[Text and item location entries]

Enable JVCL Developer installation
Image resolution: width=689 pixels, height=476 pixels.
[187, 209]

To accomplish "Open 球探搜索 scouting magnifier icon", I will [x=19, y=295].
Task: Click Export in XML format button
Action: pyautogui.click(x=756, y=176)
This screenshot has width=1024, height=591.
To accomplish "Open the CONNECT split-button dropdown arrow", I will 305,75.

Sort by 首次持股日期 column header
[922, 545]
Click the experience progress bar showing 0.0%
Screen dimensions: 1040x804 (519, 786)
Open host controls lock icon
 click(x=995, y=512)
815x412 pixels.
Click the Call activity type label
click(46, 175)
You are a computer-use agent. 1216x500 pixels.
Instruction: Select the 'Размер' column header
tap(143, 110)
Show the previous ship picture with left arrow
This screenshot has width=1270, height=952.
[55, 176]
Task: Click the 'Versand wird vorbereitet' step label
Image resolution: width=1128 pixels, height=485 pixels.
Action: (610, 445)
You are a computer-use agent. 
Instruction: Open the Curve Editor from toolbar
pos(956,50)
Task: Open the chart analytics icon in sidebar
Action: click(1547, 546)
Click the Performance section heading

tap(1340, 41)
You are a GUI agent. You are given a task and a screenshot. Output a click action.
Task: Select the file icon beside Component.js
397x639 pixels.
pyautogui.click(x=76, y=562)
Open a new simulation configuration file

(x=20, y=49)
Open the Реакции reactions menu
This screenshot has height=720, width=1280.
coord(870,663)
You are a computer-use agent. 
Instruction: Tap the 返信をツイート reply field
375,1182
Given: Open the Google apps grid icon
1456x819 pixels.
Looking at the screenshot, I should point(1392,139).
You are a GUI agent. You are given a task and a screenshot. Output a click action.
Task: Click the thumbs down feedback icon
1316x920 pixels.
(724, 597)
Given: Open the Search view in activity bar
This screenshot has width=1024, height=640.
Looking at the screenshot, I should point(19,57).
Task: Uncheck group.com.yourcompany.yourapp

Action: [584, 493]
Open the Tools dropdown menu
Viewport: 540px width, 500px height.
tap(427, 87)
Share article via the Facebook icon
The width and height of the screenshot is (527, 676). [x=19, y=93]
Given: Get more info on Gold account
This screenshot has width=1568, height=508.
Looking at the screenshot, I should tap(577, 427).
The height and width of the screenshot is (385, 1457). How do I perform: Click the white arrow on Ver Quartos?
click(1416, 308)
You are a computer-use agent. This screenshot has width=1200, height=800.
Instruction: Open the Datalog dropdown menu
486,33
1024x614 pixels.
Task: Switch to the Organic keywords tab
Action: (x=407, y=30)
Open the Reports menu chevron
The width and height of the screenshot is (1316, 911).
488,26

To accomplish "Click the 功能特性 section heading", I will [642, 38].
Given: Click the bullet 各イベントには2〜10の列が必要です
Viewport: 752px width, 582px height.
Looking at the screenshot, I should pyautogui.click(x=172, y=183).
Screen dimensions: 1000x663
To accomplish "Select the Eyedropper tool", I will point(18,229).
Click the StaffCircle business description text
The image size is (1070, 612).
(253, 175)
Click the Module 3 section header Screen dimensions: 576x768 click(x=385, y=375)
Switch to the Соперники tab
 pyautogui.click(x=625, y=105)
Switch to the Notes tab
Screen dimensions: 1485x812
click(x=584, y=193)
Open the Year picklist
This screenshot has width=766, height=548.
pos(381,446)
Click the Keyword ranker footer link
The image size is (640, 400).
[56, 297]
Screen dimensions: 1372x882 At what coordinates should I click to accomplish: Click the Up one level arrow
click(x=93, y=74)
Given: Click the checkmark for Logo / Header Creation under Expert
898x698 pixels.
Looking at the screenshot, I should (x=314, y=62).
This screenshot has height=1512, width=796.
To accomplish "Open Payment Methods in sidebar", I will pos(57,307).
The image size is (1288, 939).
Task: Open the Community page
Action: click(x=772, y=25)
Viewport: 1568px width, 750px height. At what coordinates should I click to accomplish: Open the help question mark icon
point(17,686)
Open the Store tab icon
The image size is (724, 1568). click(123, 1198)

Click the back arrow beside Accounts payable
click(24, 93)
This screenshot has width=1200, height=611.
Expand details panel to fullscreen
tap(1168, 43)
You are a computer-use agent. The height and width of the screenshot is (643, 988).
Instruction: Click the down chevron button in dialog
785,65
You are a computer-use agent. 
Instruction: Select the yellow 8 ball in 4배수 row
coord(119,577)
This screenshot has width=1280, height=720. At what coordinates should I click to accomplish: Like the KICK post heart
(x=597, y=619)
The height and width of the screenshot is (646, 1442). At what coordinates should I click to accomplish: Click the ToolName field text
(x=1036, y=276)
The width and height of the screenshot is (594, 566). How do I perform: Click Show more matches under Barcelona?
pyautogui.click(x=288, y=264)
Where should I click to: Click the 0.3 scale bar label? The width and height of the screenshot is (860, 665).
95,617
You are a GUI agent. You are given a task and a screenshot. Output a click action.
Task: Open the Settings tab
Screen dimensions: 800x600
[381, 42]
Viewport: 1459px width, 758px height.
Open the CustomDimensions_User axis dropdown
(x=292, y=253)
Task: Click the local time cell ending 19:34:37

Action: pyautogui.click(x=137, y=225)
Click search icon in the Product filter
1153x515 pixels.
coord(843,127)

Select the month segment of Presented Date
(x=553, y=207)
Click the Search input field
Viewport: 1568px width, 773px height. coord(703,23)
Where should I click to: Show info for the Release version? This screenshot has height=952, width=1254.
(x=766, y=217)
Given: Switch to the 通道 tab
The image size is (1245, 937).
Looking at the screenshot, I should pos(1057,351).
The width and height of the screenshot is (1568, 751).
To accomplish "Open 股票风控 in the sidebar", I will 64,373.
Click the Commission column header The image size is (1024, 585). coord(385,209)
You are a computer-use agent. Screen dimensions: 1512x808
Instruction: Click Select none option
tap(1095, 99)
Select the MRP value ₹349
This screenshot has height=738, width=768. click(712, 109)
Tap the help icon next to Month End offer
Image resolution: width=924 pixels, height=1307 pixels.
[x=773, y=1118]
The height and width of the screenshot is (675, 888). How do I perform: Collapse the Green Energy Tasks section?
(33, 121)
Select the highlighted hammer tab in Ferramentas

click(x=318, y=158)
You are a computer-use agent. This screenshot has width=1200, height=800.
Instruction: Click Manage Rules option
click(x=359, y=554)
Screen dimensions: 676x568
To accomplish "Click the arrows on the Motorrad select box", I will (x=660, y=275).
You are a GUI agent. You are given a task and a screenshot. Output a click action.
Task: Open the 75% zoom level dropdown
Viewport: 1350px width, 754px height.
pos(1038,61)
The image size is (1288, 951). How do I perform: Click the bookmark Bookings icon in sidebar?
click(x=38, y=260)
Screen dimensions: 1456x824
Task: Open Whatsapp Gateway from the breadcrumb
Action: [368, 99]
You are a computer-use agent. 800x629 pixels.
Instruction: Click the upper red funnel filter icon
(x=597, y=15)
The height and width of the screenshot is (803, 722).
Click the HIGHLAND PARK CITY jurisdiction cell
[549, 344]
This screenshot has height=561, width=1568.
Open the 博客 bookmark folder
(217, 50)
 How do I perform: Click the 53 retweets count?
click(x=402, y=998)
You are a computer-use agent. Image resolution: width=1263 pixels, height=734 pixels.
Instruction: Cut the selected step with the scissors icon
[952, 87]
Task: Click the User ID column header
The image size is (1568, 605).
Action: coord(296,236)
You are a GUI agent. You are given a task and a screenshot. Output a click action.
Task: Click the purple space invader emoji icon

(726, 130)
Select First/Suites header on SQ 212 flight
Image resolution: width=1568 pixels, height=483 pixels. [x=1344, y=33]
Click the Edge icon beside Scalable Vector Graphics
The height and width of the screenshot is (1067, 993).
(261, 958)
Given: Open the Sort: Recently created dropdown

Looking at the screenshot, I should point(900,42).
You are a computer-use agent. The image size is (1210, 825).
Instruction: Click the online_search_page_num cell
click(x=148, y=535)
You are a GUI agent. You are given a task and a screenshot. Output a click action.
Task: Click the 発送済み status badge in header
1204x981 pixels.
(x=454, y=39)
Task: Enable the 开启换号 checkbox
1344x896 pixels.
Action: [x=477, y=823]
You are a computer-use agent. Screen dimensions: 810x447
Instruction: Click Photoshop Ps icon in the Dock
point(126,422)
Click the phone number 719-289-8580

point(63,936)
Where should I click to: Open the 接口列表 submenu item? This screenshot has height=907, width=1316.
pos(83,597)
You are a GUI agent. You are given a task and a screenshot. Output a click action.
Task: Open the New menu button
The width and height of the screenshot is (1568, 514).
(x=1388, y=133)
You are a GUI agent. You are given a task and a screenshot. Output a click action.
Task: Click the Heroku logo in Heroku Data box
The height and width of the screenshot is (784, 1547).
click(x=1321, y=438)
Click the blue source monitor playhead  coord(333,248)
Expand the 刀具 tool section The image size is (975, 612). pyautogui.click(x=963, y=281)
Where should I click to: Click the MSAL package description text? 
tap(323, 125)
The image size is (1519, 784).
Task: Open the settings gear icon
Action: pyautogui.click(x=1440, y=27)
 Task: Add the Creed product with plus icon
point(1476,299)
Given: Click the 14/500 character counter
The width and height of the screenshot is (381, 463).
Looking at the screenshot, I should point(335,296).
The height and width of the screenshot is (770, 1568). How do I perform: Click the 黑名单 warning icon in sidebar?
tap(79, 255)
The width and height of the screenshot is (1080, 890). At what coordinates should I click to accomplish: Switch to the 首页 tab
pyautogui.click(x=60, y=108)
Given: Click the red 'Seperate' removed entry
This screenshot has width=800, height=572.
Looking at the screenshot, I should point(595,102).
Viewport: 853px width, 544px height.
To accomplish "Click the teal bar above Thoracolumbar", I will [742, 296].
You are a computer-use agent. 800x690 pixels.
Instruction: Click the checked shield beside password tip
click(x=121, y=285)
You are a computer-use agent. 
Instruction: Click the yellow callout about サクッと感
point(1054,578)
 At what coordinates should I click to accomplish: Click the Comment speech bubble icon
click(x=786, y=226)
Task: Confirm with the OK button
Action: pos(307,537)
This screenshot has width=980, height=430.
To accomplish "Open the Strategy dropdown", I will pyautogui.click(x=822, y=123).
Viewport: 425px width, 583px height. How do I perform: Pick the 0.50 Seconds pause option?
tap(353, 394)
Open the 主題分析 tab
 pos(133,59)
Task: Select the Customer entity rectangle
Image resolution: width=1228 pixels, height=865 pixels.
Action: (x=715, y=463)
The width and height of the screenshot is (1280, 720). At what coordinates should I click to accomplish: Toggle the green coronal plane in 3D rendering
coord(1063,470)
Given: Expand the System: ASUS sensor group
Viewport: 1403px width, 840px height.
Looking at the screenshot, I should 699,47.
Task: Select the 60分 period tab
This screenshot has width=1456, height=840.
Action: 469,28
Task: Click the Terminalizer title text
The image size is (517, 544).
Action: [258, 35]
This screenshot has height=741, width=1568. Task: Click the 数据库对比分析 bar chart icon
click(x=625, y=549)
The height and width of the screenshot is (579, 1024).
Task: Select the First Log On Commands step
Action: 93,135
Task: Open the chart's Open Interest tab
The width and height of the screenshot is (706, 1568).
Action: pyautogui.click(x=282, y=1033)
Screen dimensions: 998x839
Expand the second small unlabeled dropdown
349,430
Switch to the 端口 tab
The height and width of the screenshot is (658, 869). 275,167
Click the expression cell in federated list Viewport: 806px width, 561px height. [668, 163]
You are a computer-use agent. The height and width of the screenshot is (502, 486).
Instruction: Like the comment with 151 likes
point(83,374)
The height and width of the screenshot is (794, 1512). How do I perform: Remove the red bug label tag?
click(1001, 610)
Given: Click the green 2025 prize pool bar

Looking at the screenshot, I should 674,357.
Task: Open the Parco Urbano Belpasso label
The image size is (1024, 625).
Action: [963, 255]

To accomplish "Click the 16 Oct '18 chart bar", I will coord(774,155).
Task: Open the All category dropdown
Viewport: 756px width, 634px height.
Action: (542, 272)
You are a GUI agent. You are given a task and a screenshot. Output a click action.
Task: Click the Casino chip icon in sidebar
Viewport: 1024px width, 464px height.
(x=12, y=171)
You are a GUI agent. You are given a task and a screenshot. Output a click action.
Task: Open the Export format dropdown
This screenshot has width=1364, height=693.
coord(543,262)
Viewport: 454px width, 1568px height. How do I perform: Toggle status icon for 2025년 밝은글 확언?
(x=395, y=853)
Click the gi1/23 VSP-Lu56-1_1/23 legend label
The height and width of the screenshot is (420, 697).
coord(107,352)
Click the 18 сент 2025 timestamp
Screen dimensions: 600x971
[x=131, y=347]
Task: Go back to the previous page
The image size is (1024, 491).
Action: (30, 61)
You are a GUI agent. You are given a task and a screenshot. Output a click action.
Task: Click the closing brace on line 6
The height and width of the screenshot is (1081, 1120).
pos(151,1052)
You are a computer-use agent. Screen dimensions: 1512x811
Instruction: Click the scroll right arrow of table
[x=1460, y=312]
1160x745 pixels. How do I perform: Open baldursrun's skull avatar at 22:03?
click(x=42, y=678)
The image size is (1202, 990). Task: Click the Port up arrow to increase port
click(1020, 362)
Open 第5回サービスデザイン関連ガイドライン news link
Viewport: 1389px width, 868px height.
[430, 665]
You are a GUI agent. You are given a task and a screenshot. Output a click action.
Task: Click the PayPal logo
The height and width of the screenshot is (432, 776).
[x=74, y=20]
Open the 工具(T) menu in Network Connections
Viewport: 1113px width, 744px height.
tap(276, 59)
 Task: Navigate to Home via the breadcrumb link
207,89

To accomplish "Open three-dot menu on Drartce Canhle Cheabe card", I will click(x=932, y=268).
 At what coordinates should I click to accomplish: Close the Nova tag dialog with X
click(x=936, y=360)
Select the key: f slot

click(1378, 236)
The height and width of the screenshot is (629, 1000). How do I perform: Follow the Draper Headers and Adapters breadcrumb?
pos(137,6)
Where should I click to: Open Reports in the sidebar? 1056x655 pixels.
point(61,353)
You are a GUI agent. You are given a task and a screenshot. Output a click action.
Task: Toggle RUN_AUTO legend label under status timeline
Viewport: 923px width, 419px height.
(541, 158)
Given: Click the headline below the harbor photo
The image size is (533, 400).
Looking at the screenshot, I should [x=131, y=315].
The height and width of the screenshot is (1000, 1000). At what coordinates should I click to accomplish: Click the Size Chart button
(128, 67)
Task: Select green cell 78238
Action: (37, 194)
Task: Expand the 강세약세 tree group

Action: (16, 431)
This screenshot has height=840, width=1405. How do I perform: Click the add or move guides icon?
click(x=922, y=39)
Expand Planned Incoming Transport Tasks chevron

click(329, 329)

## WORK TO COMPLETE
How many lines in the entries above contain the word "Expand"? Reply with the number alone.

## THE REPLY
6